### To be done
Reproduce every line of the items from the one containing "Click the table grid sidebar icon" through the one containing "click(43, 641)", including both of those lines. Omit the pictures from your output.

━━ Given data

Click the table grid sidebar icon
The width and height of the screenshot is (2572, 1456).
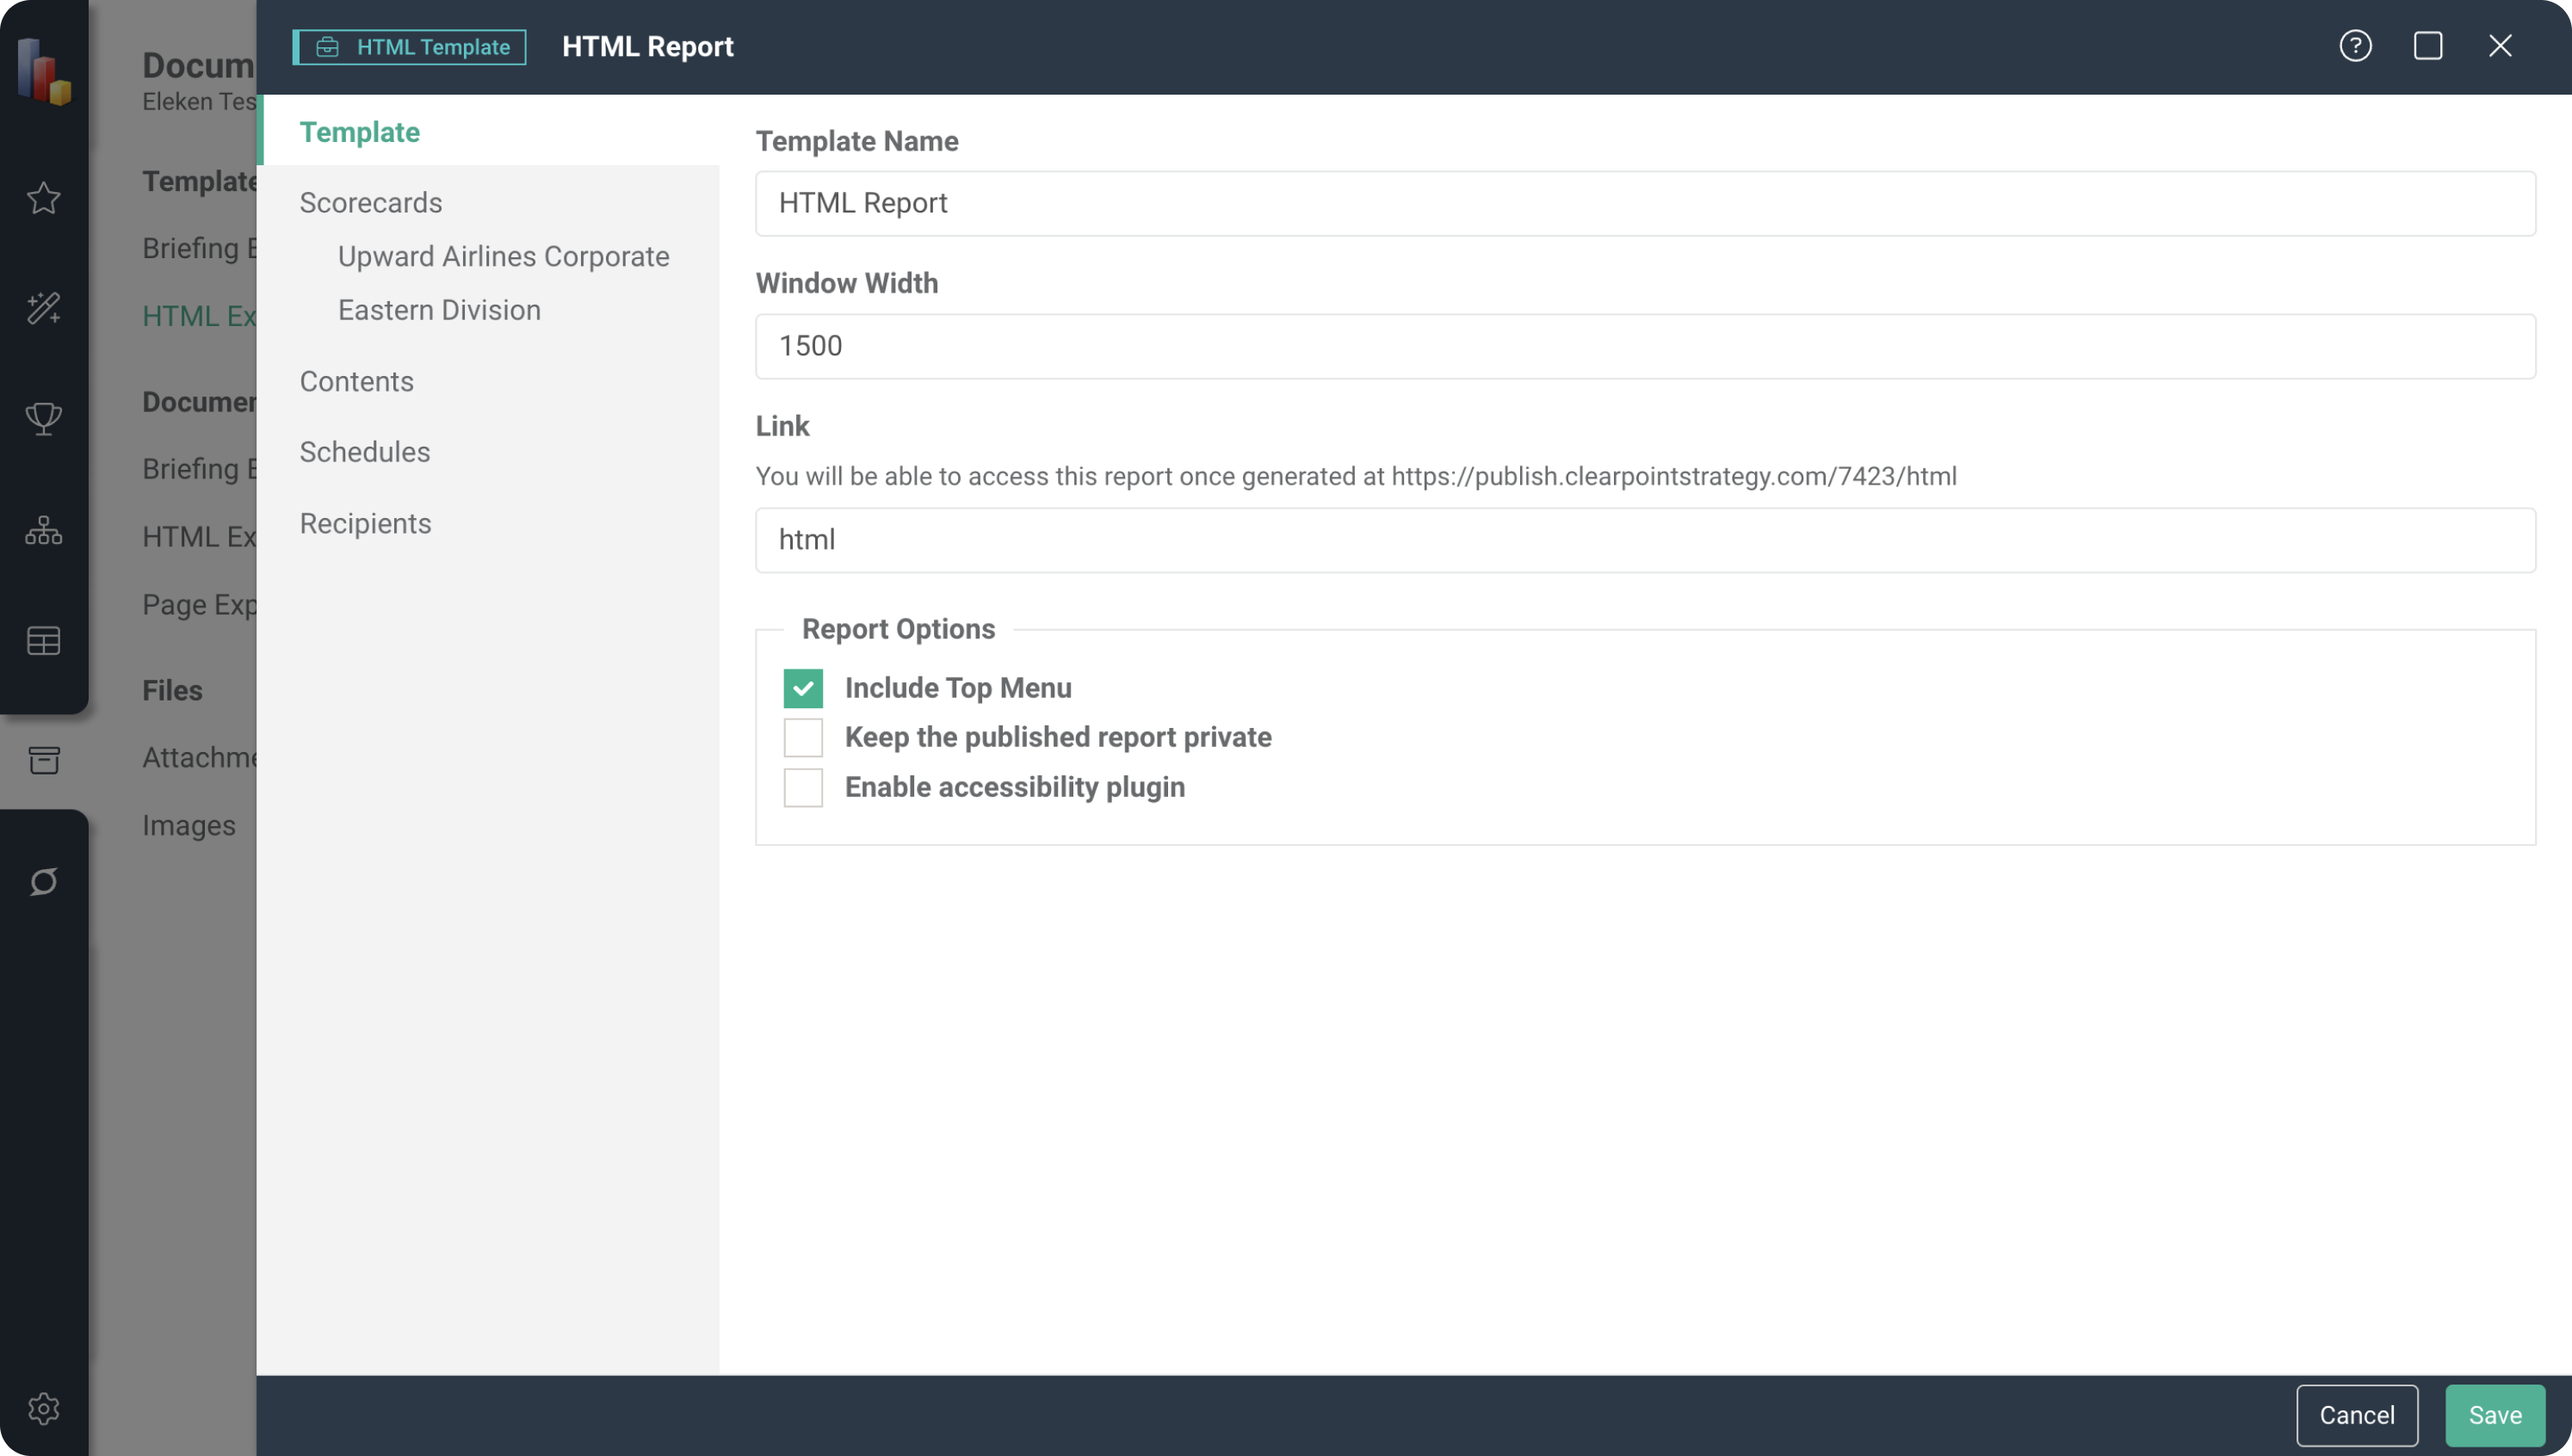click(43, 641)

━━━━
━━ Given data

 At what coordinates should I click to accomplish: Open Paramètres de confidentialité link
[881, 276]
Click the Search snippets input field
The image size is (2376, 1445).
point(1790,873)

━━━━

### Solution to this exercise
Click the table grid sidebar icon
The width and height of the screenshot is (2572, 1456).
click(43, 641)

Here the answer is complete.